BERT implemented in Keras

Project description

Keras BERT

Travis Coverage Version Downloads License

[中文|English]

Implementation of the BERT. Official pre-trained models could be loaded for feature extraction and prediction.

Install

pip install keras-bert

Usage

Load Official Pre-trained Models

In feature extraction demo, you should be able to get the same extraction results as the official model chinese_L-12_H-768_A-12. And in prediction demo, the missing word in the sentence could be predicted.

Run on TPU

The extraction demo shows how to convert to a model that runs on TPU.

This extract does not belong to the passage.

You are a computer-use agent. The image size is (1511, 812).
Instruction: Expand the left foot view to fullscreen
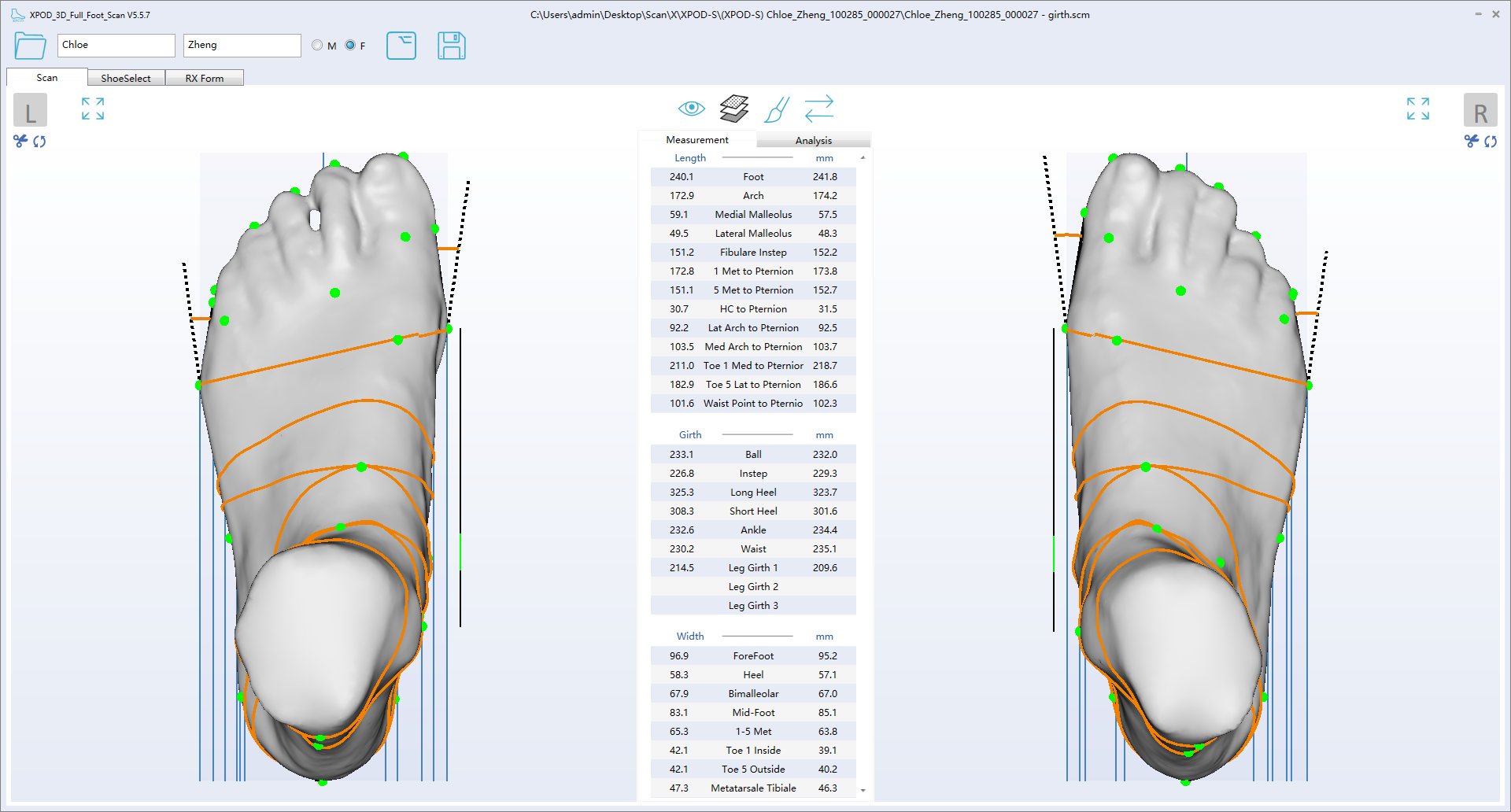[93, 109]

The classification demo shows how to apply the model to simple classification tasks.

Tokenizer

The Tokenizer class is used for splitting texts and generating indices:

from keras_bert import Tokenizer

token_dict = {
    '[CLS]': 0,
    '[SEP]': 1,
    'un': 2,
    '##aff': 3,
    '##able': 4,
    '[UNK]': 5,
}
tokenizer = Tokenizer(token_dict)
print(tokenizer.tokenize('unaffable'))  # The result should be `['[CLS]', 'un', '##aff', '##able', '[SEP]']`
indices, segments = tokenizer.encode('unaffable')
print(indices)  # Should be `[0, 2, 3, 4, 1]`
print(segments)  # Should be `[0, 0, 0, 0, 0]`

print(tokenizer.tokenize(first='unaffable', second='钢'))
# The result should be `['[CLS]', 'un', '##aff', '##able', '[SEP]', '钢', '[SEP]']`
indices, segments = tokenizer.encode(first='unaffable', second='钢', max_len=10)
print(indices)  # Should be `[0, 2, 3, 4, 1, 5, 1, 0, 0, 0]`
print(segments)  # Should be `[0, 0, 0, 0, 0, 1, 1, 1, 1, 1]`

Train & Use

import keras
from keras_bert import get_base_dict, get_model, gen_batch_inputs


# A toy input example
sentence_pairs = [
    [['all', 'work', 'and', 'no', 'play'], ['makes', 'jack', 'a', 'dull', 'boy']],
    [['from', 'the', 'day', 'forth'], ['my', 'arm', 'changed']],
    [['and', 'a', 'voice', 'echoed'], ['power', 'give', 'me', 'more', 'power']],
]


# Build token dictionary
token_dict = get_base_dict()  # A dict that contains some special tokens
for pairs in sentence_pairs:
    for token in pairs[0] + pairs[1]:
        if token not in token_dict:
            token_dict[token] = len(token_dict)
token_list = list(token_dict.keys())  # Used for selecting a random word


# Build & train the model
model = get_model(
    token_num=len(token_dict),
    head_num=5,
    transformer_num=12,
    embed_dim=25,
    feed_forward_dim=100,
    seq_len=20,
    pos_num=20,
    dropout_rate=0.05,
)
model.summary()

def _generator():
    while True:
        yield gen_batch_inputs(
            sentence_pairs,
            token_dict,
            token_list,
            seq_len=20,
            mask_rate=0.3,
            swap_sentence_rate=1.0,
        )

model.fit_generator(
    generator=_generator(),
    steps_per_epoch=1000,
    epochs=100,
    validation_data=_generator(),
    validation_steps=100,
    callbacks=[
        keras.callbacks.EarlyStopping(monitor='val_loss', patience=5)
    ],
)


# Use the trained model
inputs, output_layer = get_model(
    token_num=len(token_dict),
    head_num=5,
    transformer_num=12,
    embed_dim=25,
    feed_forward_dim=100,
    seq_len=20,
    pos_num=20,
    dropout_rate=0.05,
    training=False,      # The input layers and output layer will be returned if `training` is `False`
    trainable=False,     # Whether the model is trainable. The default value is the same with `training`
    output_layer_num=4,  # The number of layers whose outputs will be concatenated as a single output.
                         # Only available when `training` is `False`.
)

Use Warmup

AdamWarmup optimizer is provided for warmup and decay. The learning rate will reach lr in warmpup_steps steps, and decay to min_lr in decay_steps steps. There is a helper function calc_train_steps for calculating the two steps:

import numpy as np
from keras_bert import AdamWarmup, calc_train_steps

train_x = np.random.standard_normal((1024, 100))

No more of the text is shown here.